Exercise aim: Starting at the first of the entries and stopping after the line containing "Action: pos(101,106)", rewrite those lines with "sidebar" changed to "side panel" and all other text unchanged.
Exercise data start
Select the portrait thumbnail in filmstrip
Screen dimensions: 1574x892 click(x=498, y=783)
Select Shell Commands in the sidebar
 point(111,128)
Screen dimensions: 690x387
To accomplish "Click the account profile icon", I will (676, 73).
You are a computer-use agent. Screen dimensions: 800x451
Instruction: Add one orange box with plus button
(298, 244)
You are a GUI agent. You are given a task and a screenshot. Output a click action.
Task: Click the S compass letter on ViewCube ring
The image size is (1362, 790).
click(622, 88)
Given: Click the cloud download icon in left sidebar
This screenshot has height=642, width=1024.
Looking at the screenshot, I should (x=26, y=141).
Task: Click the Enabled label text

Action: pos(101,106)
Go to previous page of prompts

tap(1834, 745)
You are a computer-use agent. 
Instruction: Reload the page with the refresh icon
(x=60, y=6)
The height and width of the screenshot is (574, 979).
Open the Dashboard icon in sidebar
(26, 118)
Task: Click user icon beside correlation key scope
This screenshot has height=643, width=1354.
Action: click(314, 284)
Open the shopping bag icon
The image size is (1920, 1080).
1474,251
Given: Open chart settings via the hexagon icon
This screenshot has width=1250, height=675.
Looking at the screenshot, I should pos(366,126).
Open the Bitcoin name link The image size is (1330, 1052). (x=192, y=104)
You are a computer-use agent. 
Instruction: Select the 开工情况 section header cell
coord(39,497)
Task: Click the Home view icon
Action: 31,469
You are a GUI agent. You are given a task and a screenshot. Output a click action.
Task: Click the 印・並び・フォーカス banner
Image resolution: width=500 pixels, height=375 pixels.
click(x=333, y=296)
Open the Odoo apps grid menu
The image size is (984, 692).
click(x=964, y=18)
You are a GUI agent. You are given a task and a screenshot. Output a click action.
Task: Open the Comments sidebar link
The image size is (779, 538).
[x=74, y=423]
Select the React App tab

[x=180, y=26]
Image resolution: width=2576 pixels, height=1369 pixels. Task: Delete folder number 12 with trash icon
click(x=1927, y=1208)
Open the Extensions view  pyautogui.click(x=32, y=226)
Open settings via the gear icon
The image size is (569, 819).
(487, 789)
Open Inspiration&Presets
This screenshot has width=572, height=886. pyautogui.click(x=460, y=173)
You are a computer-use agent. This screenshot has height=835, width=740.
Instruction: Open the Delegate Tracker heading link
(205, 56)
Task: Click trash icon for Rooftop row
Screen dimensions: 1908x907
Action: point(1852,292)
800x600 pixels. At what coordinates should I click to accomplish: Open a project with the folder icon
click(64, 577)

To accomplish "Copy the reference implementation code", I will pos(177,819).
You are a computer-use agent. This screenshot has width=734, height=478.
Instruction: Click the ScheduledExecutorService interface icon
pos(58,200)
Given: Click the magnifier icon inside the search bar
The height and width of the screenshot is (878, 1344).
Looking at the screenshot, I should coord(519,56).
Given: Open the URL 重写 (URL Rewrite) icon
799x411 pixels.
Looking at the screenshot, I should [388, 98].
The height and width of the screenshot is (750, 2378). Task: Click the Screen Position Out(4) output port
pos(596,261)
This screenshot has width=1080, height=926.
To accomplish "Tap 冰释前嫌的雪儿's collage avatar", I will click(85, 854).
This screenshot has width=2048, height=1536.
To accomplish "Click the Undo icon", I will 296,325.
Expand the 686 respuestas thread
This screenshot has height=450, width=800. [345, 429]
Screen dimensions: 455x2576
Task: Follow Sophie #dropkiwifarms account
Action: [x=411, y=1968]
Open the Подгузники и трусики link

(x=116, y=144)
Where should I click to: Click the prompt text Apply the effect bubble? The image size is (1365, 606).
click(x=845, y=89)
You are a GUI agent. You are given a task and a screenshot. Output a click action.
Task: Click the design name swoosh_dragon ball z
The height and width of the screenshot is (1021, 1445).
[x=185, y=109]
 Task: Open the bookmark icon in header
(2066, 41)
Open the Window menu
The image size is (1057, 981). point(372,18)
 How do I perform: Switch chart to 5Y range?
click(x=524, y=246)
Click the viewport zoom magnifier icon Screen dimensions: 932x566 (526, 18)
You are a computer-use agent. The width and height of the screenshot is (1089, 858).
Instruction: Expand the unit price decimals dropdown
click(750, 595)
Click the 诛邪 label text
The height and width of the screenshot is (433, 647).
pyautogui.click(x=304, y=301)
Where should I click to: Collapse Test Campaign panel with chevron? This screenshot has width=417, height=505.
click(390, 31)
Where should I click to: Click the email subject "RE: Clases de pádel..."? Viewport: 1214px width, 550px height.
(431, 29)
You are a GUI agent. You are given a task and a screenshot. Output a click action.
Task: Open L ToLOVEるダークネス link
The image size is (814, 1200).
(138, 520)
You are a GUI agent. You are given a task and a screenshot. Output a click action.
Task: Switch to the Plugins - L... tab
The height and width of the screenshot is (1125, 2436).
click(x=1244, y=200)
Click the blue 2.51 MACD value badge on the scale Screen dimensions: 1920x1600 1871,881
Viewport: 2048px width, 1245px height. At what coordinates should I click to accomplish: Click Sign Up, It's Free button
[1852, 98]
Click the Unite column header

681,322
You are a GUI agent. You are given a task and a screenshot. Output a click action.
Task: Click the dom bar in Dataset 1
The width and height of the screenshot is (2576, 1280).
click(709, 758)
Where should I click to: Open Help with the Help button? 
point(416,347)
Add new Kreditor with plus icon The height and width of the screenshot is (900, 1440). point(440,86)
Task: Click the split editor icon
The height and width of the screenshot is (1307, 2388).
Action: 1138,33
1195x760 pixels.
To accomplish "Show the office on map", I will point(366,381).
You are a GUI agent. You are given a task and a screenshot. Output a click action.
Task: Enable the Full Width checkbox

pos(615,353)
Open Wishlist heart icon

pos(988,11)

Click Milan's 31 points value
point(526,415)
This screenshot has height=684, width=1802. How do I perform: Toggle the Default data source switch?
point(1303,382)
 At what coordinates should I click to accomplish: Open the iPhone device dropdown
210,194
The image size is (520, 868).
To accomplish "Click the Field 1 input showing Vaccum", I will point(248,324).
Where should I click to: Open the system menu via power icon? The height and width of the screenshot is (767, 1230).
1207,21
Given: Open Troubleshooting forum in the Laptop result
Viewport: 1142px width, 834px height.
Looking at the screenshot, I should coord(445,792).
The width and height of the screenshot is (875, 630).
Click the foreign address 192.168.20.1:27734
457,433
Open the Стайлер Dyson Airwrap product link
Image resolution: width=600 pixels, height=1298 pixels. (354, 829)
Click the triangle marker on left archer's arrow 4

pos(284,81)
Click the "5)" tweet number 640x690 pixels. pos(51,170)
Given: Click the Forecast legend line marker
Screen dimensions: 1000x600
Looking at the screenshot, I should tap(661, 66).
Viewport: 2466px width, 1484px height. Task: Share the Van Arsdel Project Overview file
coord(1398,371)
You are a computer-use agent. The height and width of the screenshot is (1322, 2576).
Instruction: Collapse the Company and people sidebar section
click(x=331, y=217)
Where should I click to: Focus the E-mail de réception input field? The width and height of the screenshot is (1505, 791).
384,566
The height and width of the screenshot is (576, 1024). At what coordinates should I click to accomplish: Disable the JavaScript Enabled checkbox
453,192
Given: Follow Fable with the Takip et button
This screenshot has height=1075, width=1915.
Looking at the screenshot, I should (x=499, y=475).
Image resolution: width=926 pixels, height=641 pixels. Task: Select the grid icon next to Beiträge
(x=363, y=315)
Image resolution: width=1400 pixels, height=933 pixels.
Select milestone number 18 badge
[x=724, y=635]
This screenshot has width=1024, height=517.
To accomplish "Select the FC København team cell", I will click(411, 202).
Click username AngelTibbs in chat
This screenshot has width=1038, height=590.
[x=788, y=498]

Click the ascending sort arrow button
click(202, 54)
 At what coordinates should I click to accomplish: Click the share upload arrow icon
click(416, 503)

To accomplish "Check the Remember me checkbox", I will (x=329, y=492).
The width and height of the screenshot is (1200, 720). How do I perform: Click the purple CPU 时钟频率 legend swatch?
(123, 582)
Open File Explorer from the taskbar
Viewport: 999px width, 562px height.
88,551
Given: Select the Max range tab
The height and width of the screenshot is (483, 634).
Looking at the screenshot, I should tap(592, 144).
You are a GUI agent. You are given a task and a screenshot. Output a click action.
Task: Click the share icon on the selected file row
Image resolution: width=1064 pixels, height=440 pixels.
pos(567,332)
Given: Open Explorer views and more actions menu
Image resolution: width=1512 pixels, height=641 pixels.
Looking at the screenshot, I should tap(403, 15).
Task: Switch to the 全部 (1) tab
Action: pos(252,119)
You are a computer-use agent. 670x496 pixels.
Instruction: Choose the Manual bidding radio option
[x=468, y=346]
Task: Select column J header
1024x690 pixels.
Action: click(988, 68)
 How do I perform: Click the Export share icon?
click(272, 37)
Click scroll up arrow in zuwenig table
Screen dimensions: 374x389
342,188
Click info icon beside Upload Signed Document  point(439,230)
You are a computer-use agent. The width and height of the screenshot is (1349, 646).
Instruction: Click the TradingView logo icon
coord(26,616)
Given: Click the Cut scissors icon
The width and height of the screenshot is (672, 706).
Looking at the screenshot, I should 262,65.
Exercise data end
Answer to the problem:
Select the portrait thumbnail in filmstrip
Screen dimensions: 1574x892 click(x=498, y=783)
Select Shell Commands in the side panel
 point(111,128)
Screen dimensions: 690x387
To accomplish "Click the account profile icon", I will (676, 73).
You are a computer-use agent. Screen dimensions: 800x451
Instruction: Add one orange box with plus button
(298, 244)
You are a GUI agent. You are given a task and a screenshot. Output a click action.
Task: Click the S compass letter on ViewCube ring
The image size is (1362, 790).
click(622, 88)
Given: Click the cloud download icon in left side panel
This screenshot has height=642, width=1024.
Looking at the screenshot, I should (x=26, y=141).
Task: Click the Enabled label text

Action: pos(101,106)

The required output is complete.